Exploring Information Processing
Neuroscientists at Carnegie Mellon University have identified principles for information processing in the neocortex, an evolutionarily expanded area of the brain critical for cognition.
The study is one of most elaborate of its type, and lays the groundwork for understanding the algorithm neurons use to transform information during learning. The research also could further the study of disorders caused by deficits in cortical processing, like Alzheimer’s disease, autism and epilepsy. The results are published in the journal Cerebral Cortex.
The neocortex is a modular and multifunctional area of the brain. It is responsible for a wide variety of functions, including decision-making and memory, and auditory, tactile and visual processing. Researchers do not know how the neocortex transforms information as it travels through the structure’s many layers.

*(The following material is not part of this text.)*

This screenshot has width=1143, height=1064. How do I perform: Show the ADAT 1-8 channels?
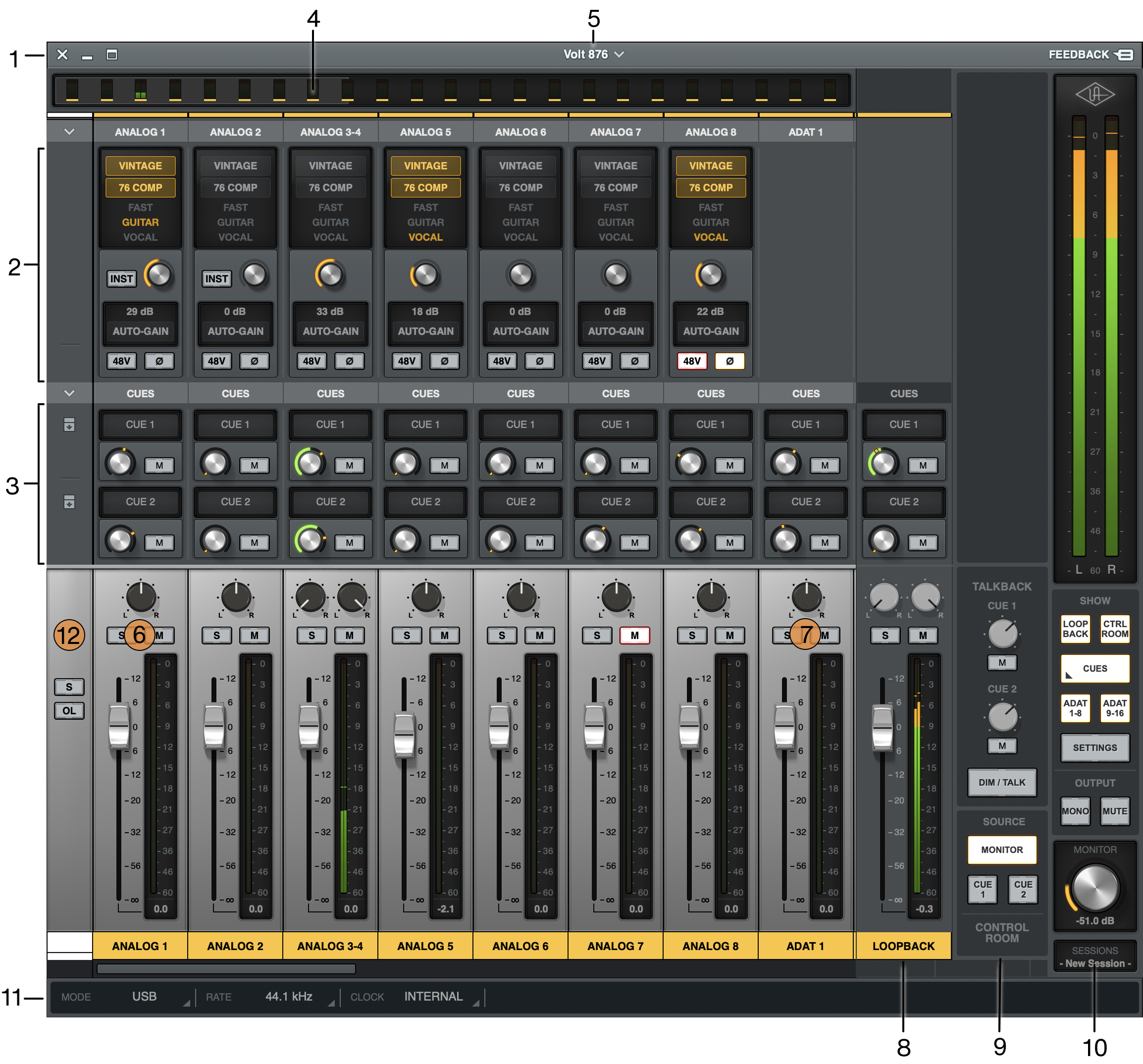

“Anytime you pass information through a field of neurons, neural circuits perform calculations. In the case of the neocortex, we don’t know what algorithm they’re using,” said Alison Barth, professor of biological sciences and interim director of Carnegie Mellon’s BrainHub neuroscience initiative. “Knowing that algorithm is critical to understanding the role the neocortex plays in many vital functions.”

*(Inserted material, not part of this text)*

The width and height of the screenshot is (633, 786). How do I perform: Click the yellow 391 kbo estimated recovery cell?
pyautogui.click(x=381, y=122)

The neocortex is complex. It has six layers, and each of those layers has millions of neurons. Each of these neurons can be one of more than 20 different cell types. The first step in understanding how all of the parts work to process information is to find out how each cell type in each layer reacts to the same stimulus.
To do this, researchers in Barth’s lab, including Nicholas J. Audette, Joanna Urban-Ciecko and Megumi Matsuhita, genetically isolated a sensory input to the neocortex, then carefully mapped it as it traveled across different layers and cell types. They then recorded individual neuron’s reactions to the input to see how the inputs changed to outputs as information moved through the brain.
They found information could be split into different pathways, allowing it to be processed simultaneously in different parts of the neocortex. Information also was passed along much more slowly in the superficial layers of the neocortex, indicating the brain is allowing more time for the input to be processed. The deeper layers moved information along in a quicker fashion, but were less likely to change the information.
Additionally, they found each cell type had a characteristic response to the input. It had previously been thought that responses would vary on a cell-to-cell basis even within the same cell type.
“We took each cell and asked it ‘what’s your job?’,” Barth said. “We found out that one input was causing multiple cells to have different conversations all at the same time. Understanding how these reactions are organized will allow us to study what happens when the reactions are misorganized in diseases and cognitive disorders.”
The findings could be used to help inform the engineering of computer circuits. The brain can perform calculations that can be mimicked by computers, but computers need exponentially more size and power to perform the algorithms the brain forms. Understanding the general principles of information processing in the brain will help computer scientists and engineers as the create the next generation of circuits.
The research was funded by the National Institutes of Health (DA0171099, NS088958), the McKnight Foundation and the Carnegie Foundation.
As the birthplace of artificial intelligence and cognitive psychology, Carnegie Mellon has been a leader in the study of brain and behavior for more than 50 years. The university has created some of the first cognitive tutors, helped to develop the Jeopardy-winning Watson, founded a groundbreaking doctoral program in neural computation, and completed cutting-edge work in understanding the genetics of autism.
The university launched its BrainHub initiative in 2014 to bring together Carnegie Mellon’s strengths in biology, computer science, psychology, statistics and engineering to study how the structure and activity of the brain give rise to complex behaviors, and to develop new technologies that advance and build upon this research.